I was asked once to participate in a research study.
As is usually the case in this type of thing, I wasn’t told the hypothesis nor the goal of the study, only the variables which I was to provide.
The tests were simple: look at one hundred faces and decide if they represented a happy or angry person.
I answered the questions with ease, though the research students conducting the study seemed very aggravated that I asked several times to know my score.

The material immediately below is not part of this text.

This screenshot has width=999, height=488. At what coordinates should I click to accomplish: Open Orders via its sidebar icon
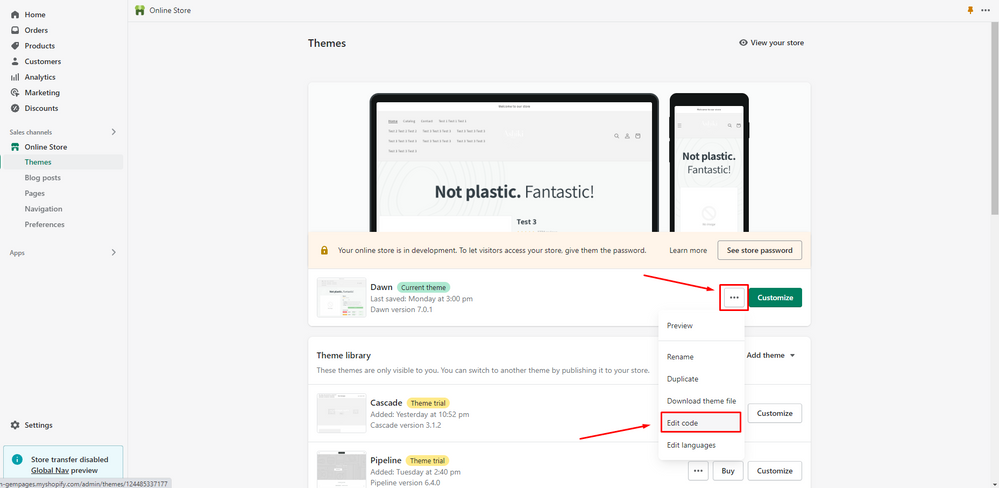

Following this, I was asked to view dozens of scenes populated with people doing various activities in various environments. The images flew past me rather quickly, but I gathered what information I could, without knowing the objective. I was then asked general questions regarding my self esteem.
How that related to a scene of people dressed in 1846 costumes playing cribbage I will never know.
I was then asked to answer a series of mathematic equations, to rearrange blocks into specific designs, and define colors by what I image their flavors to be.
Eyebrows were raised when I chose mashed potatoes for green, but I had very good reason to do so. With each test I asked to know how I was doing, whether I was making the grade.
The students at first seemed frustrated with me, but following each subsequent test began to talk amongst themselves in hushed voices, marking vigorous notes, and pointing at me.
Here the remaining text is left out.